The United Kingdom’s Ministry of Defence has awarded Lockheed Martin a $5.1 million contract for additional Desert Hawk III unmanned aircraft vehicles.
Desert Hawk III’s improved payloads maximize target detection and recognition by providing 360-degree -- daytime and nighttime -- coverage in a common turret package. These latest generation payloads also include a Lockheed Martin-developed navigation system that delivers more refined target position information and superior image stability to the troops.
Awarded by the MoD’s Defence Equipment & Support (DE&S) organization, the latest contract calls for Lockheed Martin to deliver the Desert Hawk III air vehicles -- which as a result of ongoing obsolescence management and technology advancements in this area feature enhanced 360-degree infrared and 360-degree, 10-times zoom electro optics -- by Fall 2010.
"We are extremely pleased with the enhanced capability that these new payloads bring to Desert Hawk III and the British Army," said Duncan Robbins, program manager for mini-UAV systems, UK MOD DE&S. "Desert Hawk’s latest enhancements allow it to operate more effectively in difficult conditions and provide our soldiers with greater situational awareness in a very timely manner."
"The battle-proven Desert Hawk III can operate in high winds, extended altitude and extreme temperatures, making it very effective in areas such as Afghanistan," said Mark Swymeler, a vice president for Lockheed Martin’s Ship and Aviation Systems line of business. "Unlike some other UAVs, it is extremely quiet and virtually undetectable beyond 150 meters."
Equipped with steerable, plug-and-play imaging payloads, the Desert Hawk has provided the British Army with greater situational awareness capabilities in Afghanistan since 2006.

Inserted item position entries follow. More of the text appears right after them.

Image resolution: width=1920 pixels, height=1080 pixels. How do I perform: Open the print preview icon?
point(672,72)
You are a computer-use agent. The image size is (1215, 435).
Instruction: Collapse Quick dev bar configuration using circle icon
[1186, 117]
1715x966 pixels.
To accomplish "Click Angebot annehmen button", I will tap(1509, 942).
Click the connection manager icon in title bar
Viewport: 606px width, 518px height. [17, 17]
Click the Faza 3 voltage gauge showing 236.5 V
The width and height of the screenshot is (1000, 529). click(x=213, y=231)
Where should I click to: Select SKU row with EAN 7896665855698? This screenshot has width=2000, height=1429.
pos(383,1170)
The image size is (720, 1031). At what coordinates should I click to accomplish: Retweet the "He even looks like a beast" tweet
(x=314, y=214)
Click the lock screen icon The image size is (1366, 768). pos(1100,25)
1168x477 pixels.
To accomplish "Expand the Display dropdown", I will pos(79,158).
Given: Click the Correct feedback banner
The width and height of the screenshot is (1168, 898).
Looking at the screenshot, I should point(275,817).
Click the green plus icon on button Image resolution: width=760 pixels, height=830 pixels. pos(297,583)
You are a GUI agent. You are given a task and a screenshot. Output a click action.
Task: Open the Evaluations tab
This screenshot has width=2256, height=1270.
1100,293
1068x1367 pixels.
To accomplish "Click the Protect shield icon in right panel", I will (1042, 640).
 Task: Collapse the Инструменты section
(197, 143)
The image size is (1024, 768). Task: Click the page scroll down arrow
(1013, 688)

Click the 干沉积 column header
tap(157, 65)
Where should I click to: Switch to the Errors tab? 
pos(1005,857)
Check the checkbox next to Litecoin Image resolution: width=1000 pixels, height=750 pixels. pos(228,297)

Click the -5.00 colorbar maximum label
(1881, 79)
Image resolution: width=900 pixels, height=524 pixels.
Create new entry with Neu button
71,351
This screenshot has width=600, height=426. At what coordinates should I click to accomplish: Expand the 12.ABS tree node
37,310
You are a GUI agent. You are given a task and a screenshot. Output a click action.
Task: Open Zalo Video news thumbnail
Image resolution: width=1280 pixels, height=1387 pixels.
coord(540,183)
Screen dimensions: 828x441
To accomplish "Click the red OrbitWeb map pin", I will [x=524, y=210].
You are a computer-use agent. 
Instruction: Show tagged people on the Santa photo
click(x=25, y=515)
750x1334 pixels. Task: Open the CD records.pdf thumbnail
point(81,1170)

The eight-pound Desert Hawk III features an open architecture environment and consists of a light weight, hand-launched, ruggedized air vehicle with snap-on Plug and PlayloadsTM, a portable ground station and a remote video terminal. The snap-on payload capability allows a single operator to swap sensors on the air vehicle in less than one minute to meet immediate and rapidly changing mission requirements.
The Desert Hawk is a small unmanned aerial vehicle (UAV) used for base perimeter protection. It was designed by Lockheed Martin's Skunk Works for the Air Force Force Protection Airborne Surveillance System Program on a quick-reaction contract issued late in the winter of 2002, with the first system delivered in the early summer. It was designed quickly because it leveraged heavily off of technology and design studies developed for the MicroStar MAVs. The program is run by the U.S. Air Force Electronic Systems Center at Hanscom Air Force Base near Boston, Massachusetts. The Desert Hawk is also used by the 32nd Regiment Royal Artillery of the British Army as a tactical surveillance system, and has seen use in Afghanistan.
The Desert Hawk is made mostly of plastic foam, suggesting something like a Nerf toy, and uses an electric motor driving a pusher propeller as a powerplant, making it very quiet. The original Desert Hawk was launched with a bungee cord, carried three small CCD cameras, and had an endurance of about an hour.
The Desert Hawk flies mostly under autonomous control, with the "pilot" keeping track of what's going on with a laptop computer.
The original Desert Hawk has since been replaced with the more capable, rugged Desert Hawk III.